● **Request 1**: Print the part of the White Stars poetry thread that begins at the words "## shadows (Feb 7, 2011)" and stops after the words "TheFuhrer02 (Feb 7, 2011)".
● **Request 2**: Carry on the White Stars poetry thread from its last post onward.

# White Stars



## shadows (Feb 5, 2011)

There is no moonlight tonight 
  as I stand 
  at the base of the mountain
  wrapped in mist
  knowing I need to ascend
  unable to take that first step.

  Melted ice, flowing from the top,
  floods my mind.
  I drown in my own thoughts
  sift through the ashes of dreams
  still seeking white stars
  in the darkness.


----------



## caelum (Feb 6, 2011)

I felt this one, shadows.  No specific nits or thoughts really.  Was a good portrayal of moving forwards.


----------



## shadows (Feb 6, 2011)

Thanks very much Caelum


----------



## Gumby (Feb 6, 2011)

I like the mood here and what you are saying. Like cae, I can feel it. My only nits are that I think there are too many ing's here, for such a short piece. This may only be a personal dislike and may not bother others at all, so take it with a pinch of salt, as they say. I like the more immediate feel when it's written as below:



> There is no moonlight tonight
> I stand
> at the base of the mountain
> wrapped in mist
> ...


----------



## shadows (Feb 7, 2011)

Thanks Gumby.  I must learn to irradicate some of those -ings

edited a bit, hope it is better.


----------



## TheFuhrer02 (Feb 7, 2011)

The poem sounds really fluid, and really serene. I honestly felt this short poem, reminds me of the times when I go hiking up the mountains of Laguna in the Philippines during dusk. Ah, memories.

● **Given data**:

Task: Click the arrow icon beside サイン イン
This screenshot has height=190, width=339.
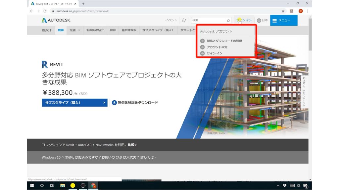Action: [202, 53]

● **Final answer 1**:
## shadows (Feb 7, 2011)

Thanks Gumby.  I must learn to irradicate some of those -ings

edited a bit, hope it is better.


----------



## TheFuhrer02 (Feb 7, 2011)

● **Final answer 2**:
I find it an honor in reading this short but meaningful text. Thanks!


----------



## Jane Martin (Feb 7, 2011)

Good description of that strength that seems to come from within when we are compelled along a journey knowing that even the destination may be difficult to deal with. We've all faced that in life. Nice sense of peace and acceptance at the end. It reminds me of that feeling of perspective I get when I sit by the ocean listening to the water & looking at the stars.  It's an obvious metaphor that has been used countless times before but you've put your own stamp on it.


----------



## Gumby (Feb 7, 2011)

Oh yes, you cleaned it up wonderfully! I think it packs more of a punch now, than before. Changing avalanche to ashes has given it a more poignant feel.  Well done, shadows.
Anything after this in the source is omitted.